Speaking after yesterday's Gladstone memorial service to remember the Battle of Long Tan, Mr Davis said the emotion never really goes away.
"I work at Toolooa State High School. The students decided they wanted to create a war memorial at the school and approached me about it. I found the tears welling up in my eyes. It was just too emotional," he said.
"You're never really prepared for war - the smells, the sight of broken bodies - now it's getting me upset again."
Mr Davis was married two weeks before he joined the army and two weeks before he was deployed to Vietnam his son was born - in August 47 years ago.
He said the veterans were treated abysmally when they returned from Vietnam.
"I still remember marching to the Sydney cenotaph with my medals on in 1969. I had things thrown at me and a woman screamed sreamed at me how I was a murderer.

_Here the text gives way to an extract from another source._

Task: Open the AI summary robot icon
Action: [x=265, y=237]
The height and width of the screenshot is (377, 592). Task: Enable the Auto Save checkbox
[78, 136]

"It hurt a lot but it reflected the way we were treated.
"It was probably because the war became so political - but the people shouldn't have taken it out on the soldiers.
"They were doing their duty."
He said it was only recently that the person who led the battle of Long Tan was recognised for his service.
"It's been interesting to see how many people from the war in Afghanistan have received Victoris Cross medals.
"In Vietnam as far as I'm aware there were only a couple for the whole of the war. I guess it's because it became so political."
A small gathering met at Anzac Park, where speeches were made by Gladstone RSL president Russell Tidd and Mayor Gail Sellers before wreathes were laid at the cenotaph.